Oats and Vegetable Soup

Ingredients:

  • 1/2 cup rolled oats
  • 1 cup mixed chopped vegetables (carrots, beans, peas)
  • 1 chopped onion
  • 1-2 cloves garlic, minced
  • 1 teaspoon cumin seeds
  • Salt to taste
  • 4 cups water or vegetable broth

Instructions:

  1. Prepare the Ingredients:
    • Chop the vegetables (carrots, beans, peas) into small pieces.
    • Finely chop the onion and mince the garlic.
  2. Cook the Soup:
    • In a large pot, heat a tablespoon of oil or ghee over medium heat.
    • Add the cumin seeds and let them splutter.
    • Add the chopped onions and garlic, sauté until the onions become translucent.
    • Add the mixed vegetables and cook for 2-3 minutes.
  3. Add Oats and Liquid:
    • Add the rolled oats to the pot and stir well to combine with the vegetables.
    • Pour in 4 cups of water or vegetable broth.
    • Add salt to taste and stir everything together.
  4. Simmer:
    • Bring the mixture to a boil, then reduce the heat to low.
    • Cover the pot and let it simmer for about 15-20 minutes, or until the vegetables and oats are fully cooked and the soup reaches your desired consistency.
  5. Serve:
    • Once cooked, give the soup a good stir.
    • Serve hot, garnished with fresh herbs if desired.
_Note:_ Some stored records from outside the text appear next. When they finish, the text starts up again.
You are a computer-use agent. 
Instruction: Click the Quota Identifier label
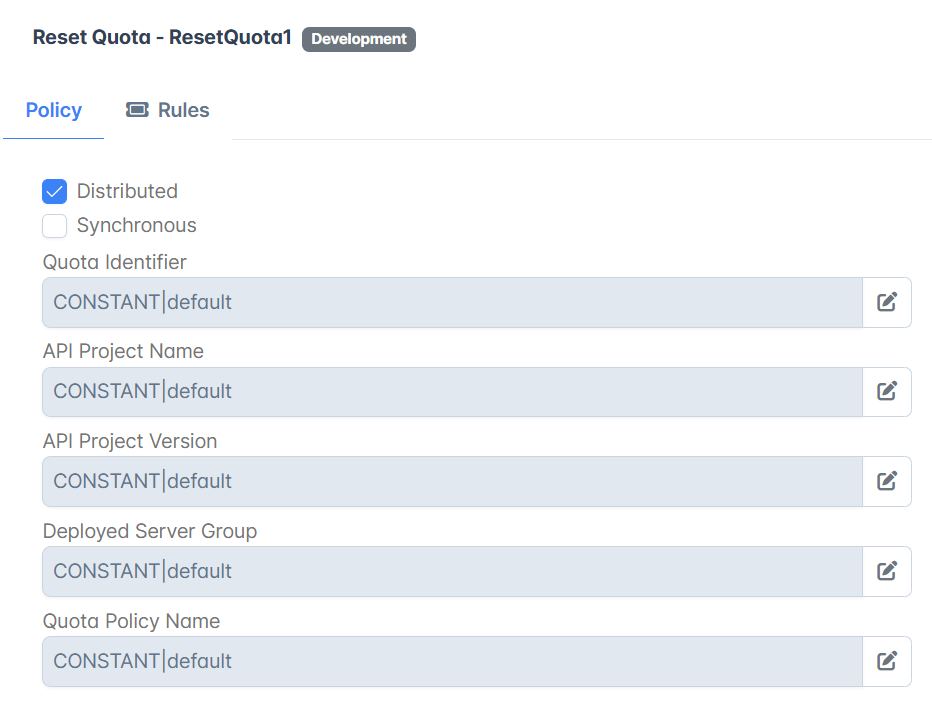tap(115, 262)
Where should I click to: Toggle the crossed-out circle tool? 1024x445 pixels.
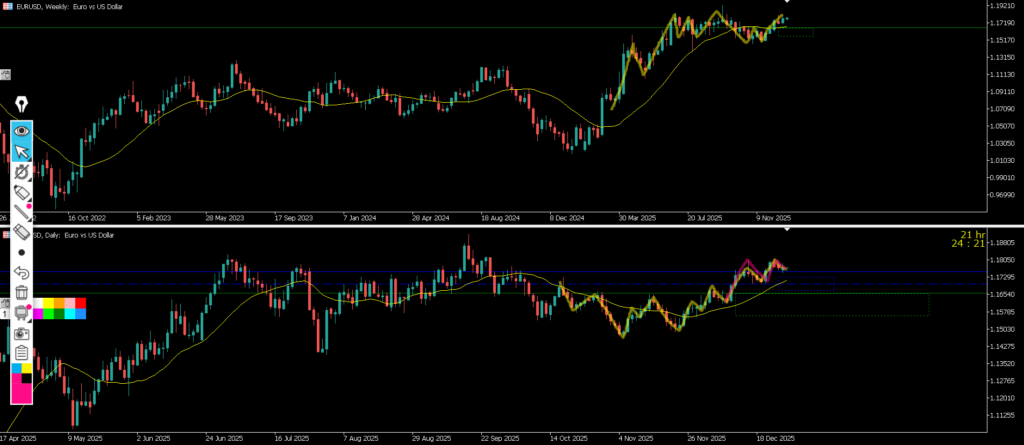pyautogui.click(x=21, y=171)
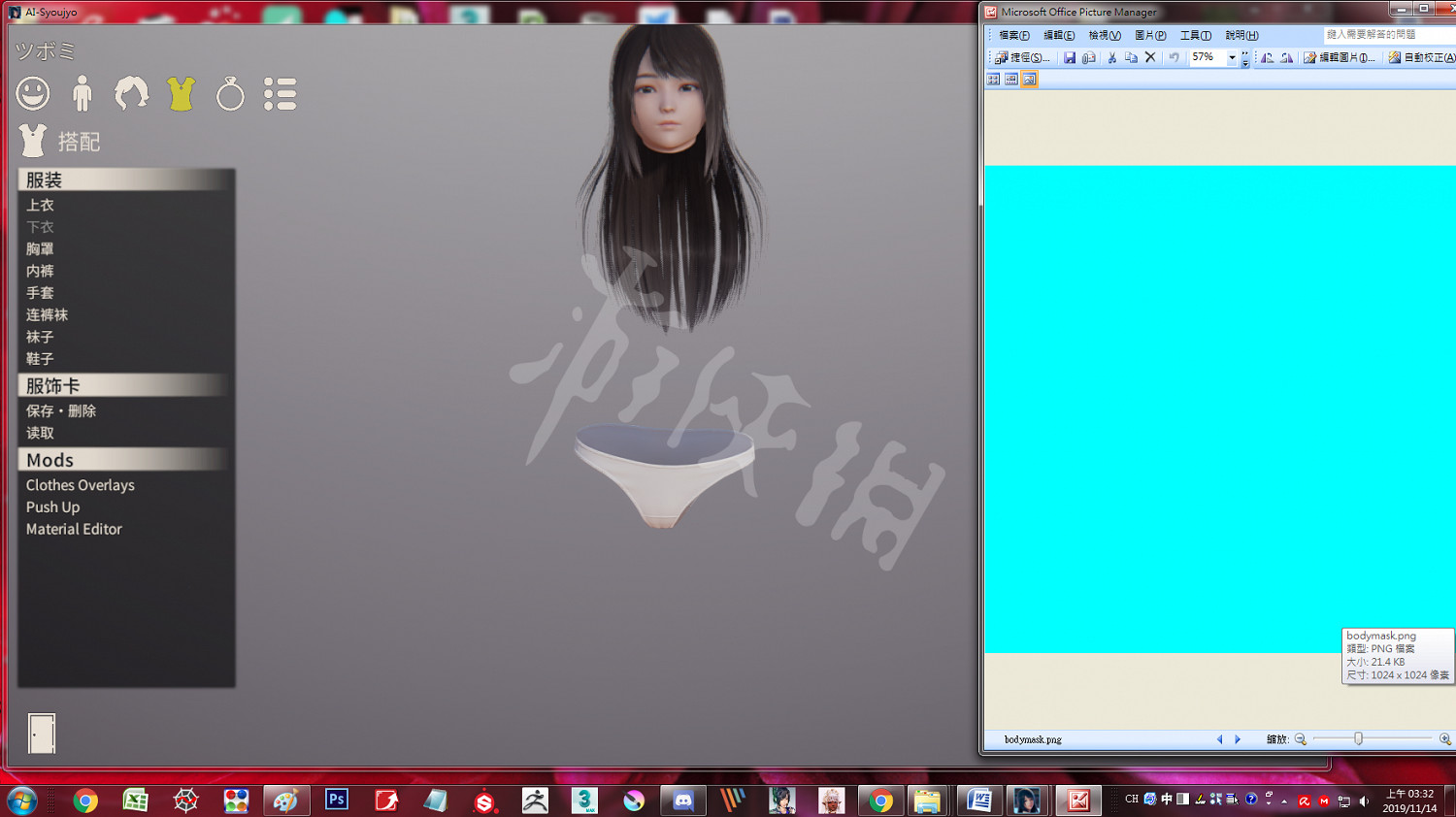Image resolution: width=1456 pixels, height=817 pixels.
Task: Open the face editing smiley icon
Action: pyautogui.click(x=33, y=93)
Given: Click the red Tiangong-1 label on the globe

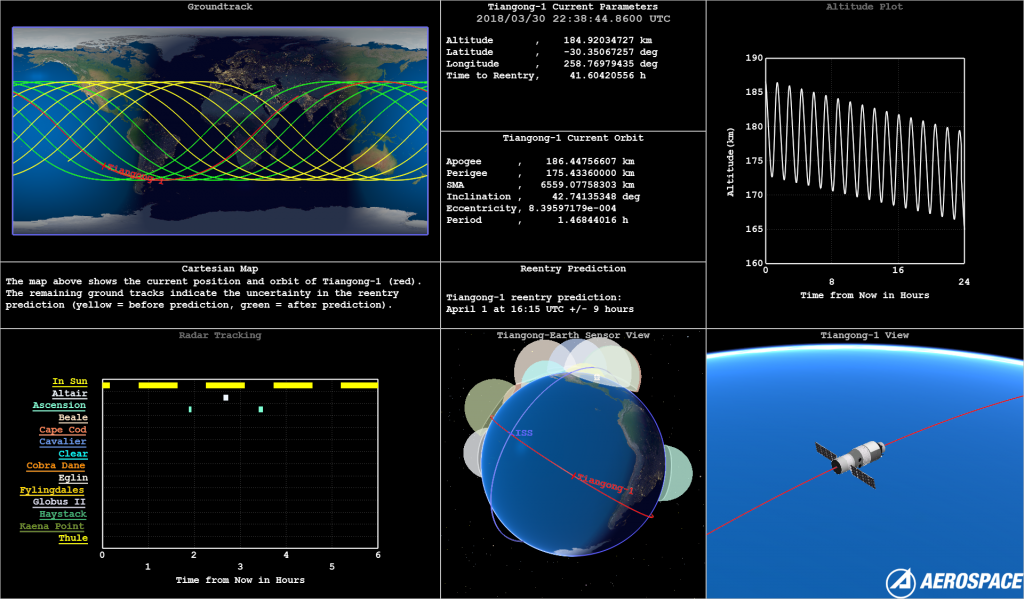Looking at the screenshot, I should [x=603, y=485].
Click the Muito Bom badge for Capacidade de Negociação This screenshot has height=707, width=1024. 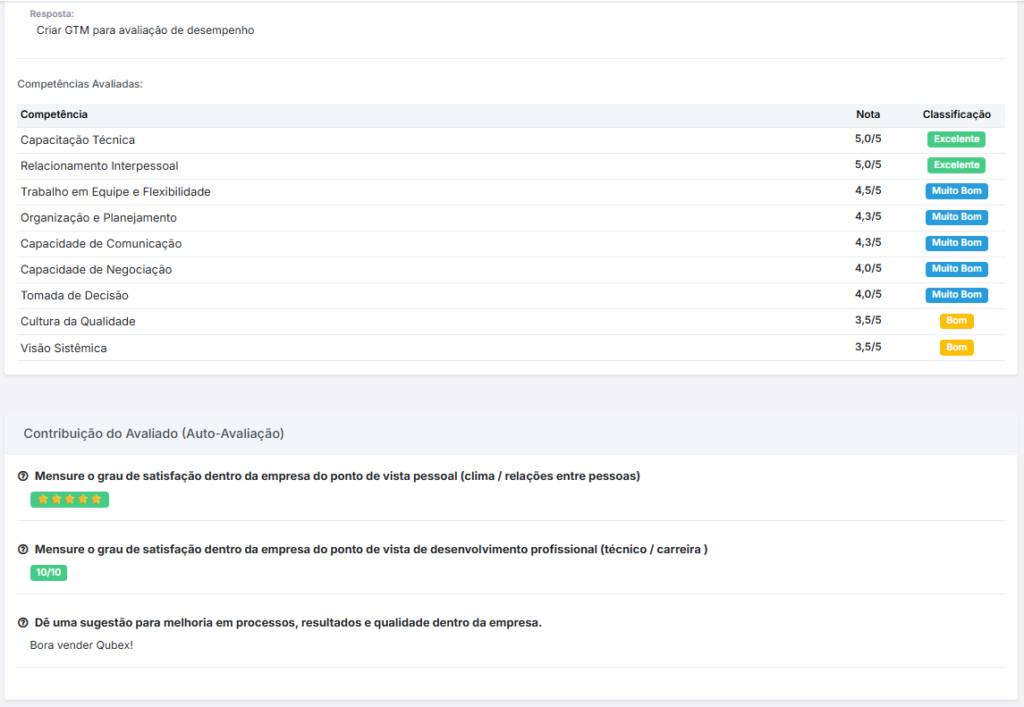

Benefits: Oats and Vegetable Soup is high in fiber and vitamins, supporting digestion and providing a light, nourishing meal. The combination of oats and mixed vegetables ensures a balanced intake of essential nutrients, making this soup an excellent choice for a healthy dinner.

Benefits of Oats and Vegetable Soup:

  • High in Fiber: Promotes good digestion and helps maintain a healthy weight.
  • Rich in Vitamins: Provides essential vitamins and minerals from the vegetables, boosting overall health.
  • Light and Nourishing: Perfect for a light meal that is gentle on the stomach yet filling.
  • Supports Gut Health: Ingredients like oats and vegetables are beneficial for gut flora and overall digestive health.

Nutritive Value (per serving):

  • Calories: Approximately 150-200 kcal
  • Protein: 4-6 grams
  • Carbohydrates: 25-30 grams
  • Fiber: 5-7 grams
  • Fats: 2-4 grams (depending on the amount of oil/ghee used)
  • Vitamins: Good source of vitamin A, vitamin C, and several B vitamins from the vegetables.
  • Minerals: Contains iron, magnesium, potassium, and calcium.

This recipe provides a balanced mix of macronutrients and micronutrients, making it an excellent choice for a healthy and satisfying meal.